Single by Dottie West

from the album When It's Just You and Me
- B-side: "We Love Each Other"
- Released: March 1977
- Recorded: September 1976
- Studio: Jack Clement Recording (Nashville, Tennessee)
- Genre: Country; Countrypolitan;
- Length: 2:56
- Label: United Artists
- Songwriter(s): Roger Bowling; Jan Crutchfield; George Richey;
- Producer(s): Larry Butler

Dottie West singles chronology
| "When It's Just You and Me" (1976) | "Every Word I Write" (1977) | "Tonight You Belong to Me" (1977) |

= Every Word I Write =

"Every Word I Write" is a song written by Roger Bowling, Jan Crutchfield and George Richey, and recorded by American country music artist Dottie West. It was released in 1977 as the second single from the album When It's Just You and Me. The song reached the top 30 of the US country chart and the top 40 of the Canadian country chart. It was given a positive review from Billboard following its release.

==Background and recording==
Dottie West initially found success with a series of singles released under RCA Victor during the 1960s and 1970s. In 1977, she left the label and signed a new contract with United Artists Records. In the process, West changed her musical sound and personal image. Her music began shifting towards the sounds of adult contemporary and country pop. West's second United Artists release was the single "Every Word I Write". It was written by Roger Bowling, Jan Crutchfield and George Richey. The song was cut at the Jack Clement Recording Studio in September 1976 in a session produced by Larry Butler.

Lines for locating displayed items
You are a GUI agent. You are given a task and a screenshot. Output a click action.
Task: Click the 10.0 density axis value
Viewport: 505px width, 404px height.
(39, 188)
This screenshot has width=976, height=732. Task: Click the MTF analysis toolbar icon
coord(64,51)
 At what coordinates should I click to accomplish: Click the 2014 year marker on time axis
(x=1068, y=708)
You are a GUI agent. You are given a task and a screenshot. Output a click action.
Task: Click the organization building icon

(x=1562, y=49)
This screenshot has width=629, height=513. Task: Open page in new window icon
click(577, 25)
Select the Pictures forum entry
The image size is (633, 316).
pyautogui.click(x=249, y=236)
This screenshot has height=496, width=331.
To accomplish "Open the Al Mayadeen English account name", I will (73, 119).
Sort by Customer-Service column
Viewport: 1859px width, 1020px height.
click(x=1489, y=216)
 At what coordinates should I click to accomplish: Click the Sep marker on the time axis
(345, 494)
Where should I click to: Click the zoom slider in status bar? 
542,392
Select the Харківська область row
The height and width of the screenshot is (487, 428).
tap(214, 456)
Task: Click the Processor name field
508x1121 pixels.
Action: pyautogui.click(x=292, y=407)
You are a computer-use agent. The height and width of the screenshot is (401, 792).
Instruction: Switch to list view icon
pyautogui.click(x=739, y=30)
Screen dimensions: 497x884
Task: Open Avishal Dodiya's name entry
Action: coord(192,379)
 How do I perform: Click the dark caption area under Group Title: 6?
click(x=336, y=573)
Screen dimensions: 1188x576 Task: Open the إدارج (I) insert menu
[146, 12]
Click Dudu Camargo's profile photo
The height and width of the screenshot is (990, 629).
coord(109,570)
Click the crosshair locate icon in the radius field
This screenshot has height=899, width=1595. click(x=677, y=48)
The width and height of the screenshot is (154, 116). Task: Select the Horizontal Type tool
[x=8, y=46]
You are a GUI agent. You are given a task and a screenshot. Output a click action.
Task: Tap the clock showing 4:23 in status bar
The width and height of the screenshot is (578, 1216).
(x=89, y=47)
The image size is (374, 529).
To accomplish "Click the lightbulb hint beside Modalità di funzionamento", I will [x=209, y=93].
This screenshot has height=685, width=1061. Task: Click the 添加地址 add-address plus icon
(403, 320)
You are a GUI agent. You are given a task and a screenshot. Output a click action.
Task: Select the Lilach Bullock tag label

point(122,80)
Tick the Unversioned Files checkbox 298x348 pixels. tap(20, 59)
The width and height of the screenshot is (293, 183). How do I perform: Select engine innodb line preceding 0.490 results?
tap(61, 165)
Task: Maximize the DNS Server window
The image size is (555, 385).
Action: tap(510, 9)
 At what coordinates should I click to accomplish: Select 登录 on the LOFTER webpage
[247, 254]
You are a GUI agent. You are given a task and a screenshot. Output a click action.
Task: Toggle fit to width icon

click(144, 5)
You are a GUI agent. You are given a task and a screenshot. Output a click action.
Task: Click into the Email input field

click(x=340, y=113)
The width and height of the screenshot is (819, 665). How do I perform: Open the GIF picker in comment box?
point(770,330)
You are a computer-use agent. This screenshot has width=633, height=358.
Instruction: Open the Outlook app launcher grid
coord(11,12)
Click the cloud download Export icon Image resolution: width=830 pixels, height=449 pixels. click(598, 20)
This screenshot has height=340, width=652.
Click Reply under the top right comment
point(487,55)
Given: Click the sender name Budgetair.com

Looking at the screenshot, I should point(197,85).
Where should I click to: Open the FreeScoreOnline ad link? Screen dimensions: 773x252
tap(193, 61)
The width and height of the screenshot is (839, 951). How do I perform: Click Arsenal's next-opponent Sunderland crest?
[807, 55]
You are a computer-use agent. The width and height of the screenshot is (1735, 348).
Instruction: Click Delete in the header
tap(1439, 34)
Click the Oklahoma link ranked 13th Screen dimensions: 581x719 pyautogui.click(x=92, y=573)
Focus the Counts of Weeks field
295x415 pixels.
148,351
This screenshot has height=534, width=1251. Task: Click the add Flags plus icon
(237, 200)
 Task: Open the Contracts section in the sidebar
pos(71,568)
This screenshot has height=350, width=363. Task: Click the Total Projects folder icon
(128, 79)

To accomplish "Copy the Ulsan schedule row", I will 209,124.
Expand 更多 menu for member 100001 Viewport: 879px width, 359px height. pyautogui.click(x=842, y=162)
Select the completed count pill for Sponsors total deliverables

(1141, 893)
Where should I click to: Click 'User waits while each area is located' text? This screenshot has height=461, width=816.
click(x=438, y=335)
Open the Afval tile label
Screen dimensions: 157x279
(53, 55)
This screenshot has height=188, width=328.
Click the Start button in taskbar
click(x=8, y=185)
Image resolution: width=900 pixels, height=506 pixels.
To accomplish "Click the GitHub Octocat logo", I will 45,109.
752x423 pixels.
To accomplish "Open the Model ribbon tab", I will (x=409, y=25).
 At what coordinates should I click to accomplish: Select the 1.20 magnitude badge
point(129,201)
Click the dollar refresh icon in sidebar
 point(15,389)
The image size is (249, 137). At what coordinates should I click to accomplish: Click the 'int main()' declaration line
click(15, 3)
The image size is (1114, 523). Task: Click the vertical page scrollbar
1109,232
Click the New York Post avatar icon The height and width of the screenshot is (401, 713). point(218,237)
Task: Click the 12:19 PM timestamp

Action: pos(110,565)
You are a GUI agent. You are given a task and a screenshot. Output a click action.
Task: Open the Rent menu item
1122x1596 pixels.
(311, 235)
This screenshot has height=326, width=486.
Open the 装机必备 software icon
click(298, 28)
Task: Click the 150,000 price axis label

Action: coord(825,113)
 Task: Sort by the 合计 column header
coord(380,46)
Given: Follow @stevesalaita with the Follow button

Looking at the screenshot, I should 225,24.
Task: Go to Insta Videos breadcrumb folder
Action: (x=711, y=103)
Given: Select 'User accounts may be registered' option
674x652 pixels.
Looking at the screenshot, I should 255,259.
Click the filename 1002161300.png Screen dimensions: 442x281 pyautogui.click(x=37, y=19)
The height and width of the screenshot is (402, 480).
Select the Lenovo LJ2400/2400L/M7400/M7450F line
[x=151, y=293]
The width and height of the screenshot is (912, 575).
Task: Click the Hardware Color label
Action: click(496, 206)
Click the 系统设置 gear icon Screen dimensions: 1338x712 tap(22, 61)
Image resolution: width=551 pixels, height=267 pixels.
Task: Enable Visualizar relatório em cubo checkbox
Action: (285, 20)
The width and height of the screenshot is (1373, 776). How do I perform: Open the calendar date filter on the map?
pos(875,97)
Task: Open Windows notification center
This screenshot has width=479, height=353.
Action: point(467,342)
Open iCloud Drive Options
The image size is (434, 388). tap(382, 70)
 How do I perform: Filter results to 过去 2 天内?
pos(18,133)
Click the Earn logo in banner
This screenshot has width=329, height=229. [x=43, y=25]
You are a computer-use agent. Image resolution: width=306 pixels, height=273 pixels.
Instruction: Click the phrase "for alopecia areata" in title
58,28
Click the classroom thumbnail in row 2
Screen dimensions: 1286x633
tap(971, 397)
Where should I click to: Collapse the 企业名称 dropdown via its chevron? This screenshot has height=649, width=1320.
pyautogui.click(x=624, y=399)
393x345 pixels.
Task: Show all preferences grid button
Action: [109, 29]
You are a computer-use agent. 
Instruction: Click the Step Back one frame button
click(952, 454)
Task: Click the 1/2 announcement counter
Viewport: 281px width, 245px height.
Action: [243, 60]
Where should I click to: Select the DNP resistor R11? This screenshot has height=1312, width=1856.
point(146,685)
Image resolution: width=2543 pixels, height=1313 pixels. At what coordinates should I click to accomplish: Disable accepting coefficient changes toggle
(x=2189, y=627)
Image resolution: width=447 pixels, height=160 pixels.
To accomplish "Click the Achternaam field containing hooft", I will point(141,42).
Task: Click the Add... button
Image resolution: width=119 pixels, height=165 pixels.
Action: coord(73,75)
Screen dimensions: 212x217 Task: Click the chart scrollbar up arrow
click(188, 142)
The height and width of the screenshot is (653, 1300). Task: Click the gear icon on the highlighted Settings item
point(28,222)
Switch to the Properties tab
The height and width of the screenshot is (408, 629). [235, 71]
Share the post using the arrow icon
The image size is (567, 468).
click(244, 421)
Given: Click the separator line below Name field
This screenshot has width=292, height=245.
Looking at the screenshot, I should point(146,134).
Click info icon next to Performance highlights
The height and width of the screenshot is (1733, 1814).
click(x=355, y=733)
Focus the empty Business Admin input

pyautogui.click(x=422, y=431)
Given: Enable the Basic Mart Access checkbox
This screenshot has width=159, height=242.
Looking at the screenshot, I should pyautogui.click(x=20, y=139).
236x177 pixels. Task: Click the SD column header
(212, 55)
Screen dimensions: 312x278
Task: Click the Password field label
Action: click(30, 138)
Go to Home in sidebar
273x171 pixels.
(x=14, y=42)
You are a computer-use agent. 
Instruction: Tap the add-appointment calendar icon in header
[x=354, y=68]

* **YOUR TASK**
According to the article on "Every Word I Write," what event was Dottie West's change in musical sound part of, and what direction did her music take? The lines above play no part in this work.

* **SOLUTION**
The change came as part of her 1977 move from RCA Victor to a new contract with United Artists Records. In that process she changed both her musical sound and her personal image, and her music began shifting toward adult contemporary and country pop.